Biographical and Historical Record - Adams and Wells Co. Indiana Lewis Publishing Co. Chicago, IL 1887
DAVID M. KERR, a prominent citizen of Adams County, engaged in farming on section 23, Monroe Township, was born in Cumberland County, Pennsylvania January 24, 1824. His parents, James W. and Rosanna (MeLelland) Kerr, were also natives of Pennsylvania, and of Scotch extraction, the father born April 20, 1797, and the mother born October 12, 1801. They were married June 21, 1821, and to then were born eleven children, six sons and five daughters. The father was a shoemaker by trade. He died in Indiana County, Pennsylvania, in 1846, and the mother died in the fall of 1864 in Crawford County, Ohio. Both were members of the Presbyterian church. David M. Kerr, the subject of this sketch went to Indiana County, Pennsylvanna, when eighteen years old, and there followed the carpenter's trade until 1850, since which time he has been engaged principally in farming. He was married November 14, 1851, to Nancy Robinson, who was born in Perry County, Pennsylvania, January 22, 1831, going with her parents to Crawford County, Ohio, when young, where she lived until her marriage. Of the seven children born to Mr. and Mrs. Kerr four are living - John N., William M., Robert B. and Irvin. Mr. Kerr has given his children good educational advantages, and at the present time three are engaged in teaching school in Monroe Township. Mr. Kerr was a soldier in the late war, enlisting in Company E, One Hundred and Twenty-fifth Ohio Infantry, and was in the Fourteenth Army Corps. He received a gun-shot wound in his leg Septeniber 20, 1863, at the battle of Chickamauga, which caused his final discharge February 17, 1864. He then returned to his home in Crawford County, Ohio, and in 1865 came to Adams County, Indiana, settling on his farm in Monroe Township in November of that year, where he has since followed general farming. His first purchase was forty acres which was heavily covered with timber. His farm now contains eighty acres of well-improved land, which is under good cultivation. In polities Mr. Kerr is a Democrat, and has held local offices. He is a comrade of John P. Porter Post, G A. R., at Geneva. Both Mr. and Mrs. Kerr are members of the Christian church.

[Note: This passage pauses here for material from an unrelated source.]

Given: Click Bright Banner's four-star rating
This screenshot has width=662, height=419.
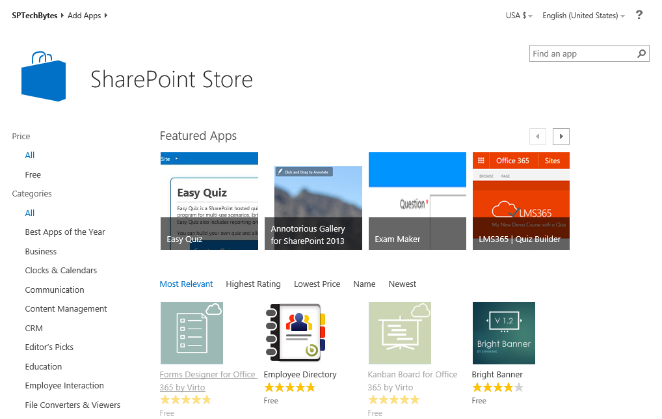Looking at the screenshot, I should (497, 386).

Biographical and Historical Record - Adams and Wells Co. Indiana Lewis Publishing Co. Chicago, IL 1887
ANDREW G. BRIGGS, hardware merchant, Geneva, is a native of Hancock County, Ohio, born January 31, 1860. His father, William H. Briggs, came with his family to Wabash Township, this county, in the spring of 1871. He received a common-school education, and when fifteen year of age went to clerking in the dry good house of E. C. Kern, where he remained until 1879. He then went to Celina, Ohio, and clerked in a boot and shoe and grocery store remaining until February, 1882, then came to Geneva and purchased the hardware store of George W. Donart, in 1882, which business he still follows. Mr. Briggs was married November 27, 1883, to Miss Margaret R. Day, a native of Celina, Ohio, born October 3, 1864. Her father, James Day, is a prominent attorney and common pleas judge. He was born in Hancock County, February 10, 1840. His wife was formerly Fannie M. Small, born in Hayesville, Ashland County, Ohio, December 26, 1846. She is a member of the Methodist Episcopal church. Mr. and Mrs. Day have four children - Mrs. Briggs, Annie L., Elizabeth S. and Edna.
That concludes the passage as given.